[start The data]

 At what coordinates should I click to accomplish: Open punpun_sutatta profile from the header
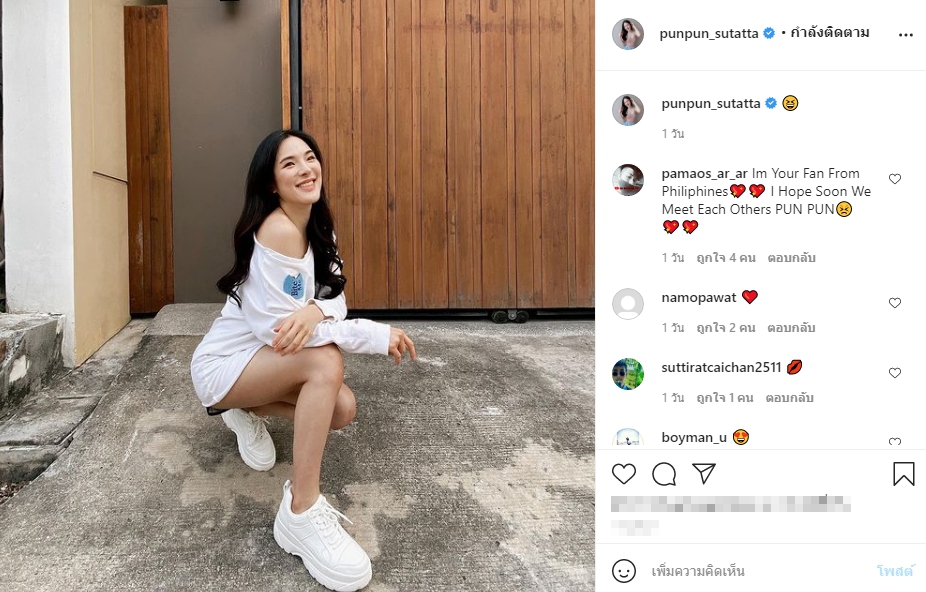click(709, 34)
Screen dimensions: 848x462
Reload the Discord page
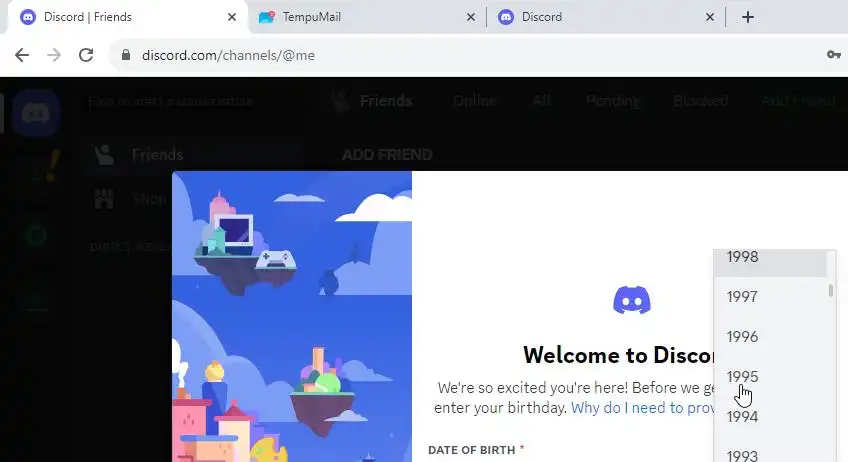coord(86,55)
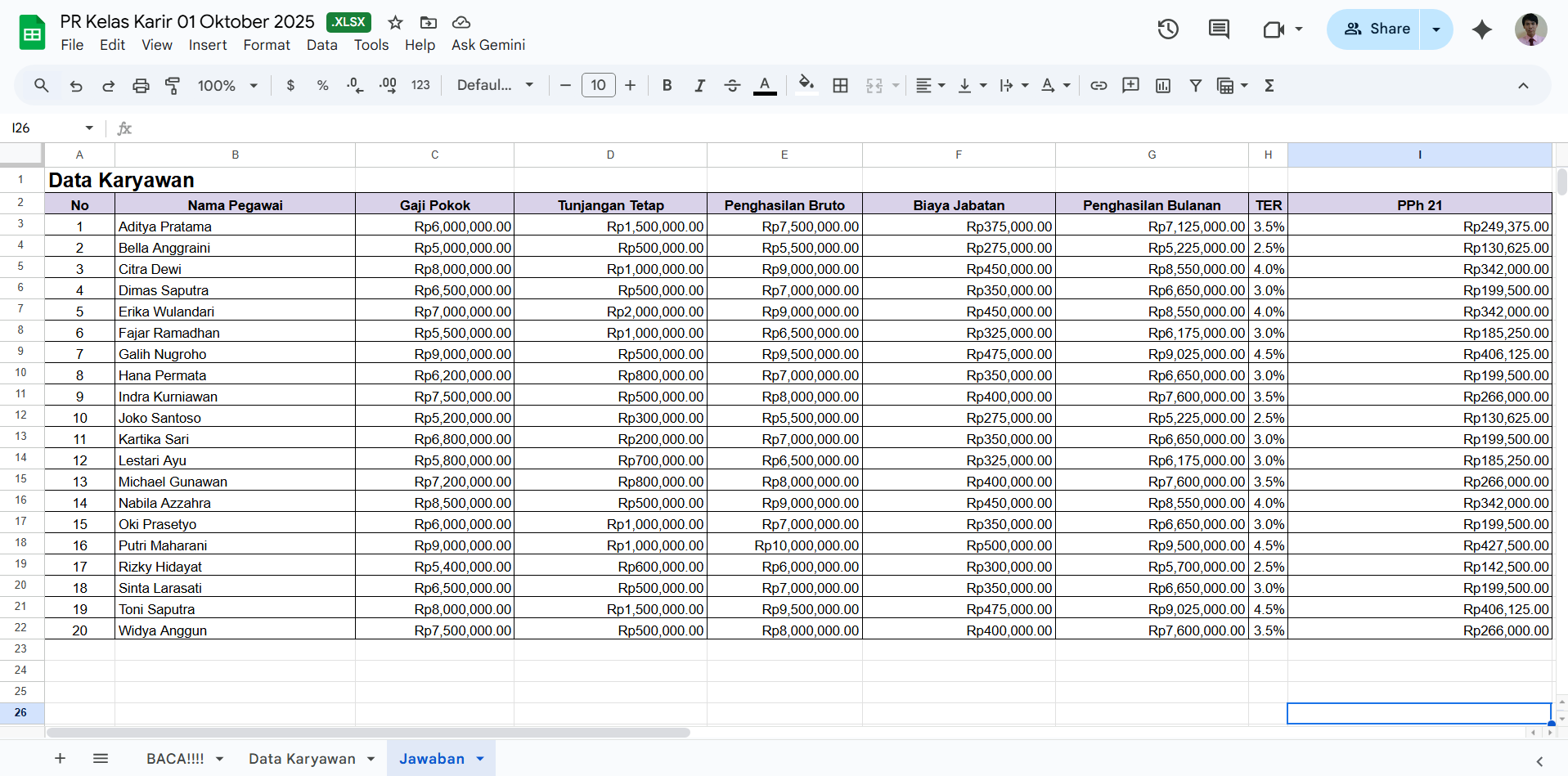Open the fill color picker
Screen dimensions: 1568x776
pos(806,86)
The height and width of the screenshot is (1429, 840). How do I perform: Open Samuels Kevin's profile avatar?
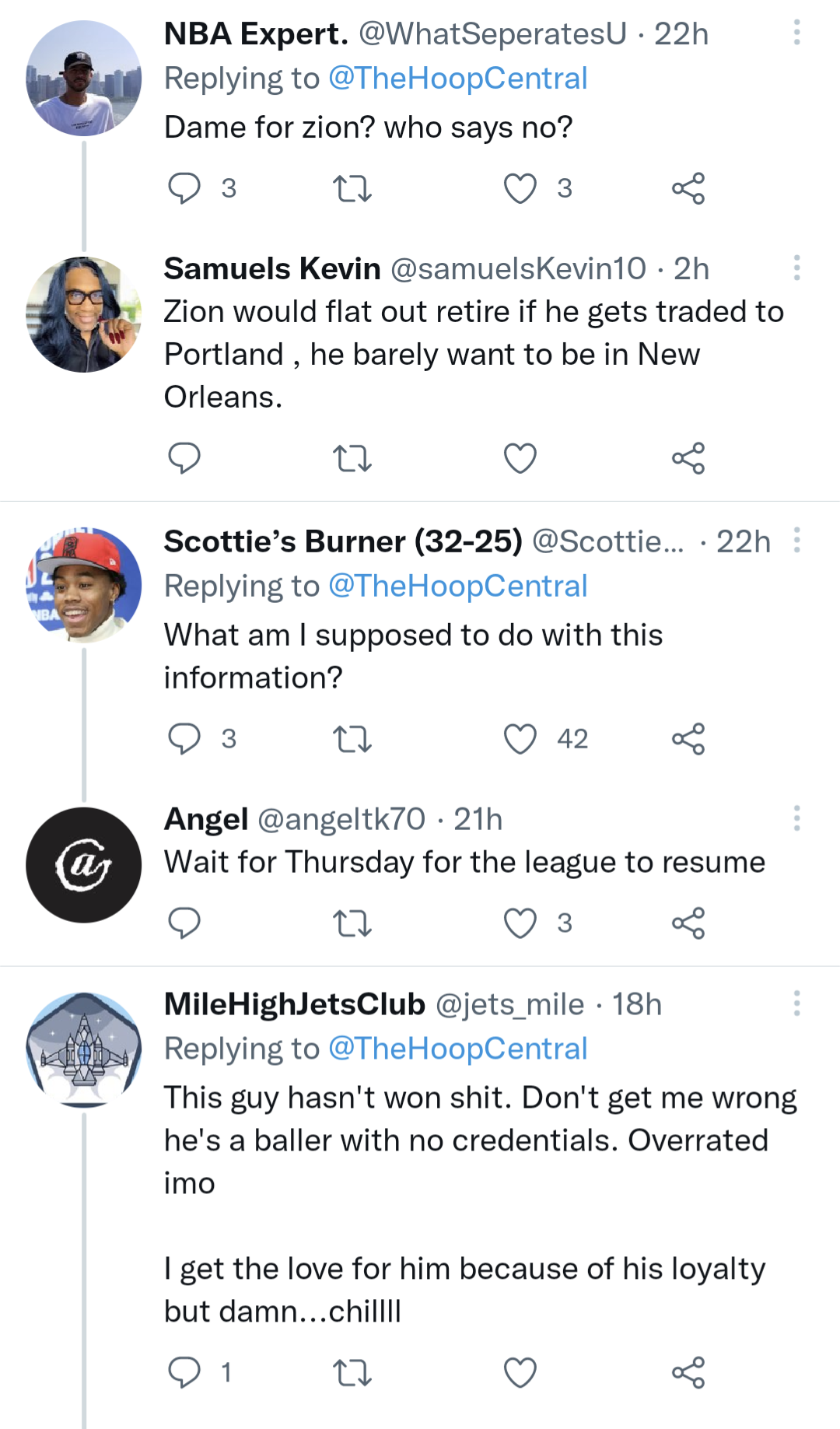[84, 314]
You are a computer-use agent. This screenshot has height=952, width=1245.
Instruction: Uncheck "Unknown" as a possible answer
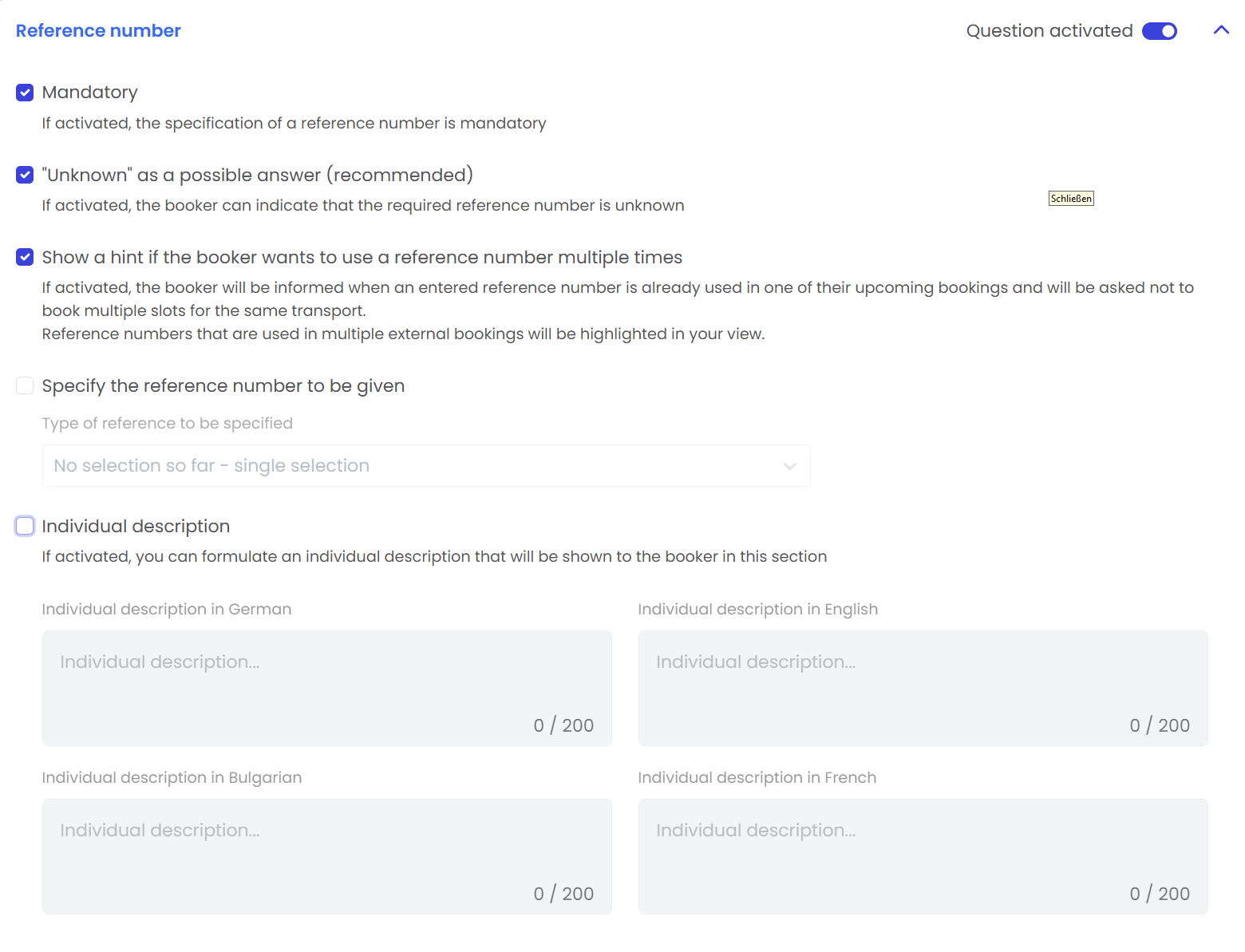click(x=26, y=175)
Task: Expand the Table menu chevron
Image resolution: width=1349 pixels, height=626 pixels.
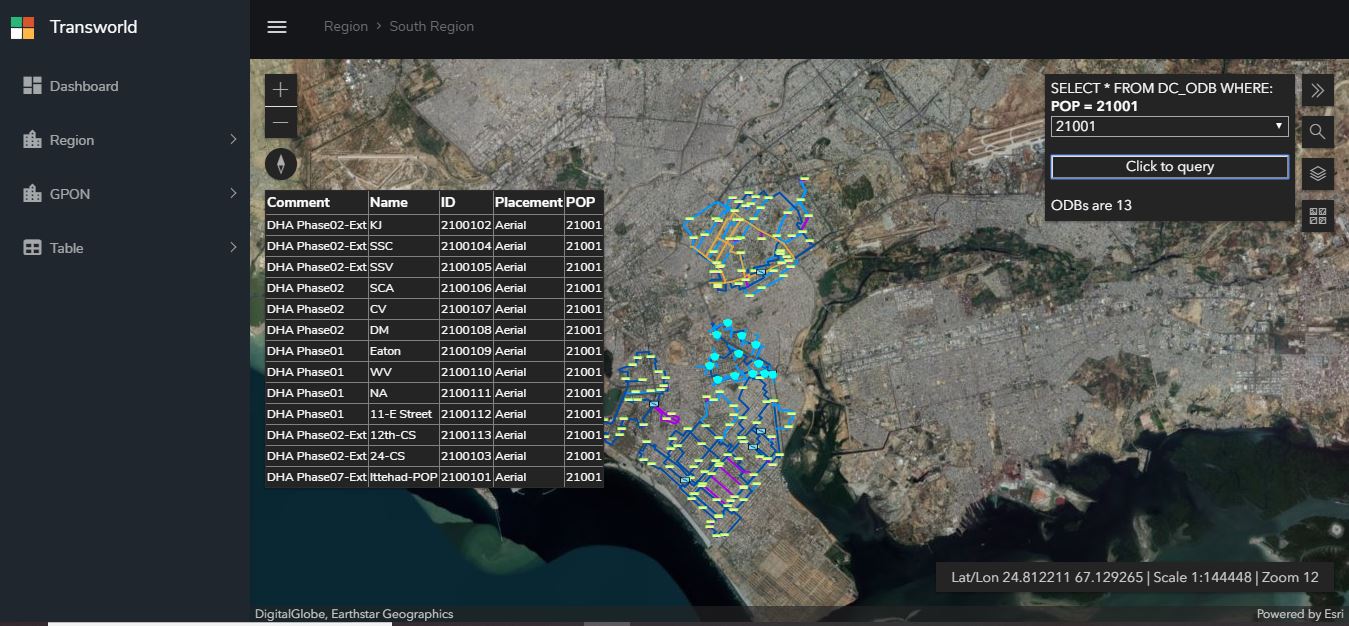Action: (234, 247)
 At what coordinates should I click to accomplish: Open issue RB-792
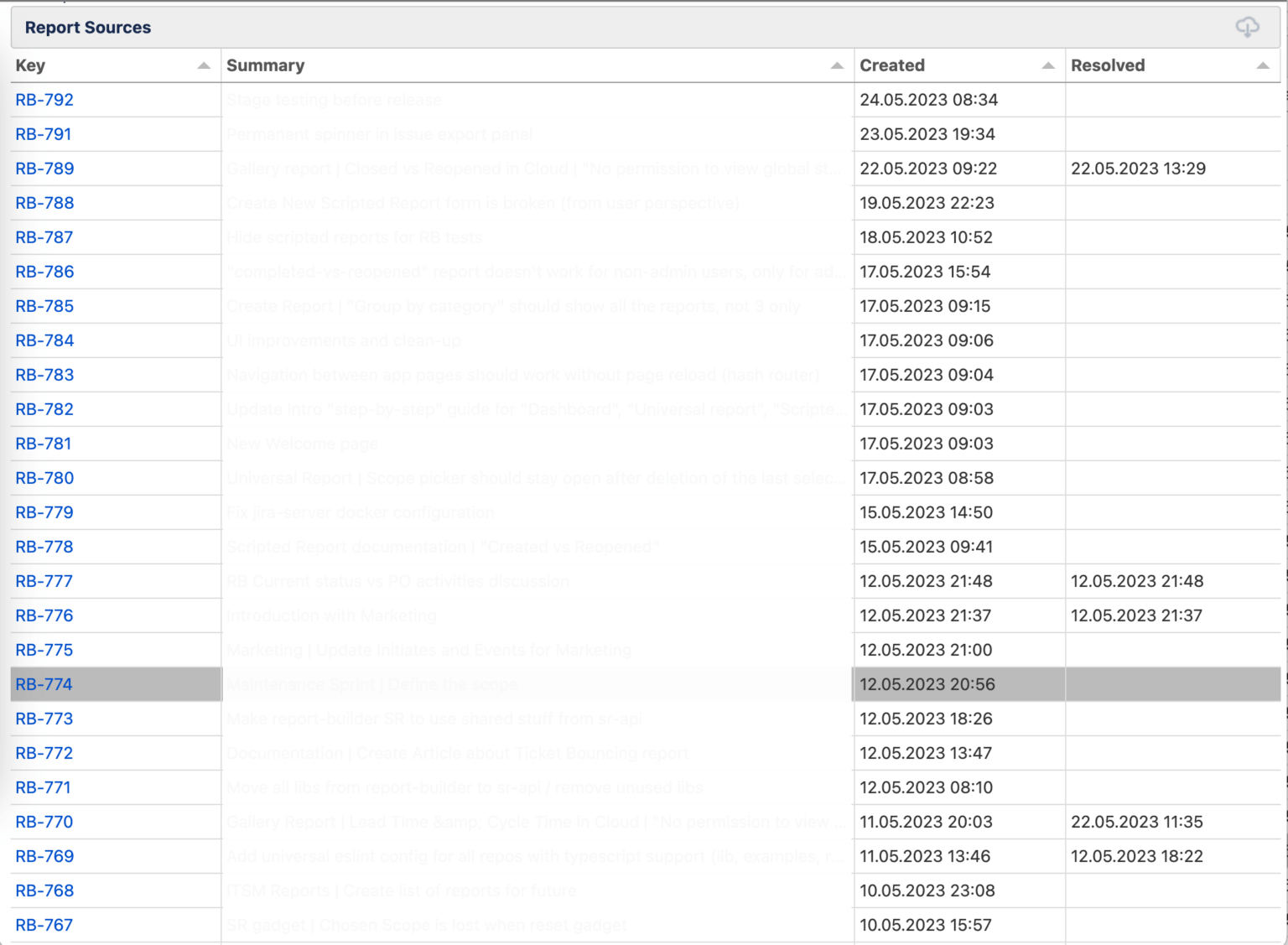click(x=44, y=100)
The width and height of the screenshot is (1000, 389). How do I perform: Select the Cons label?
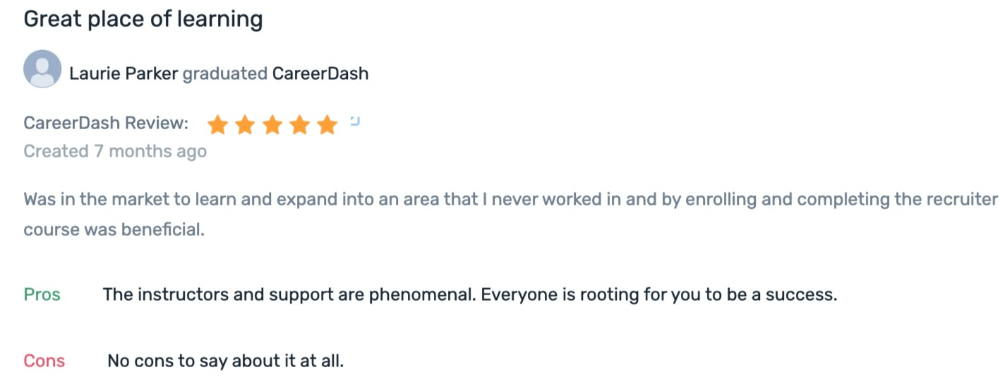44,362
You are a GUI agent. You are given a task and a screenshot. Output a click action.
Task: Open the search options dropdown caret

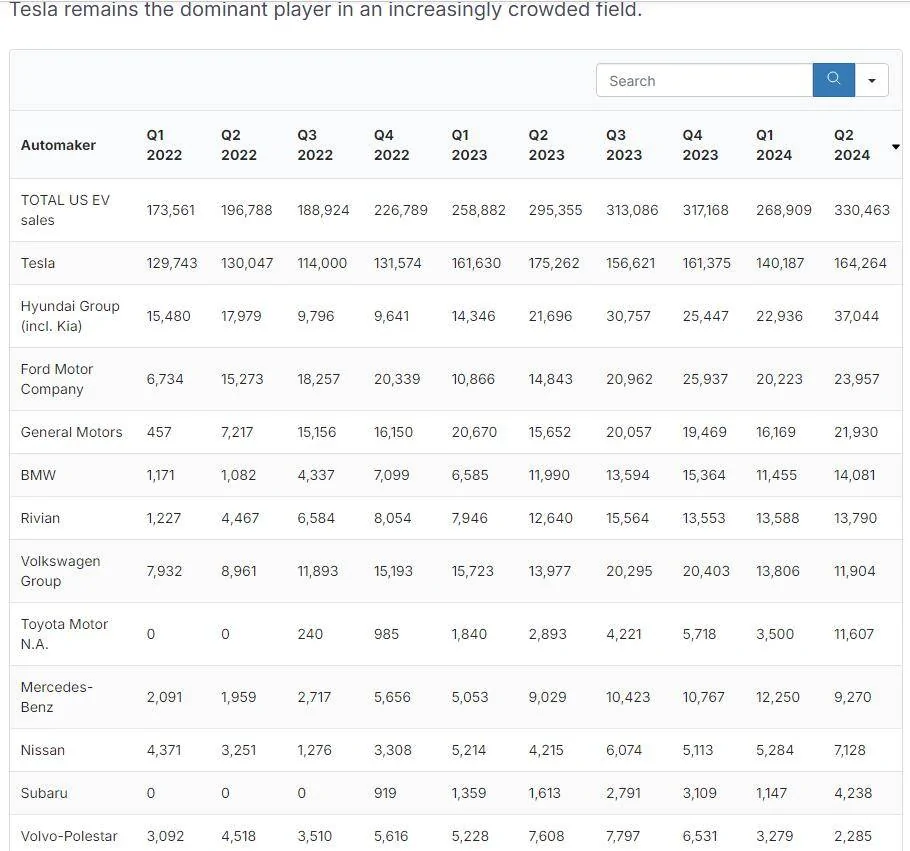point(872,80)
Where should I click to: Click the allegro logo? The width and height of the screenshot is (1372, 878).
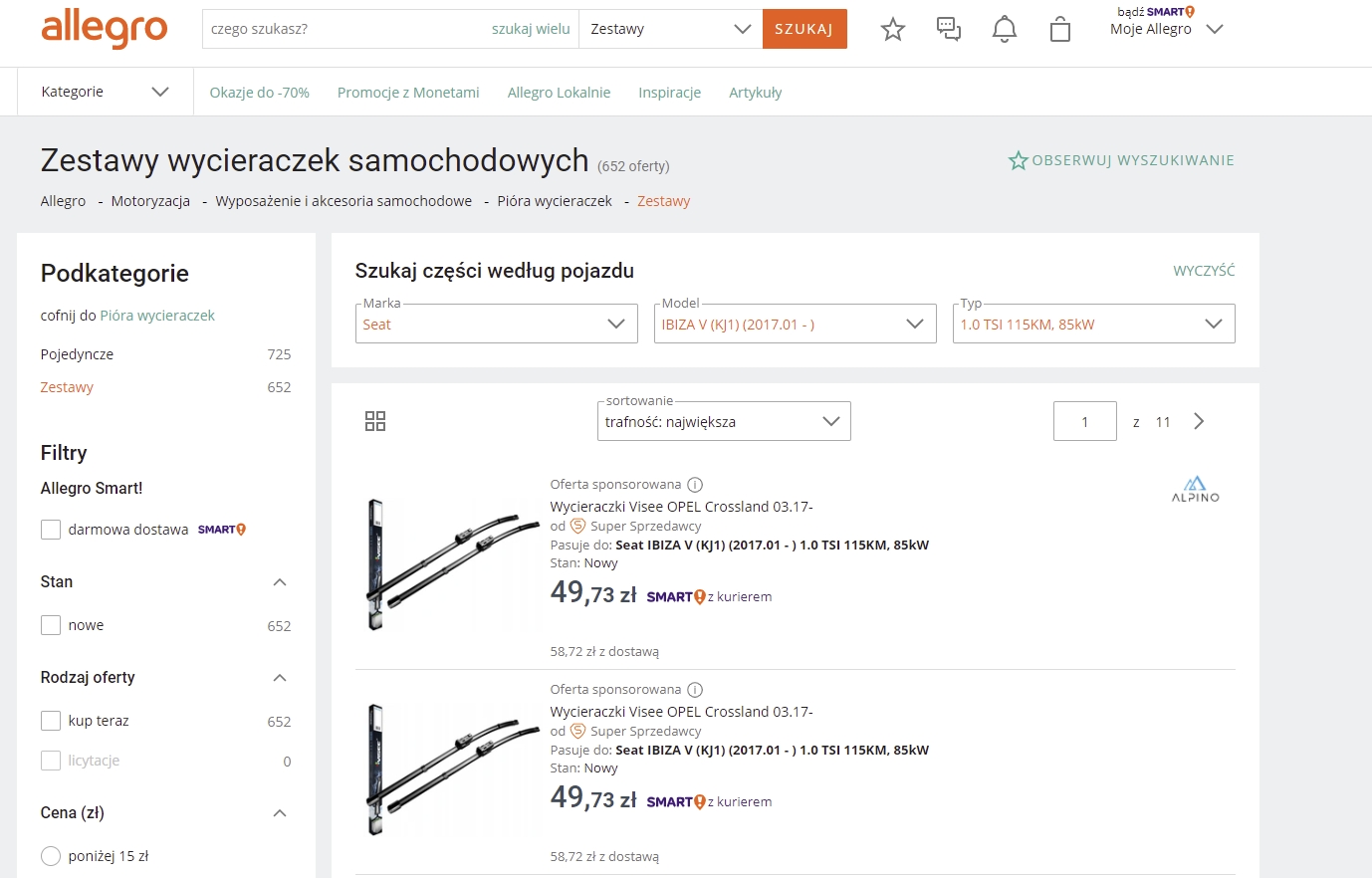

[end The data]

▶ What the task asks:
Please copy every line of the material above word for word, and leave the pictures out of your copy.

▶ Response to the task:
 At what coordinates should I click to accomplish: Open punpun_sutatta profile from the header
click(709, 34)
Screen dimensions: 848x462
Reload the Discord page
coord(86,55)
Open the fill color picker
Screen dimensions: 1568x776
pos(806,86)
The height and width of the screenshot is (1429, 840). How do I perform: Open Samuels Kevin's profile avatar?
[84, 314]
You are a computer-use agent. This screenshot has height=952, width=1245.
Instruction: Uncheck "Unknown" as a possible answer
click(x=26, y=175)
Task: Expand the Table menu chevron
Image resolution: width=1349 pixels, height=626 pixels.
Action: (234, 247)
 At what coordinates should I click to accomplish: Open issue RB-792
click(x=44, y=100)
The width and height of the screenshot is (1000, 389). How do I perform: Select the Cons label?
44,362
You are a GUI agent. You are given a task and a screenshot. Output a click action.
Task: Open the search options dropdown caret

point(872,80)
Where should I click to: Click the allegro logo? The width and height of the screenshot is (1372, 878).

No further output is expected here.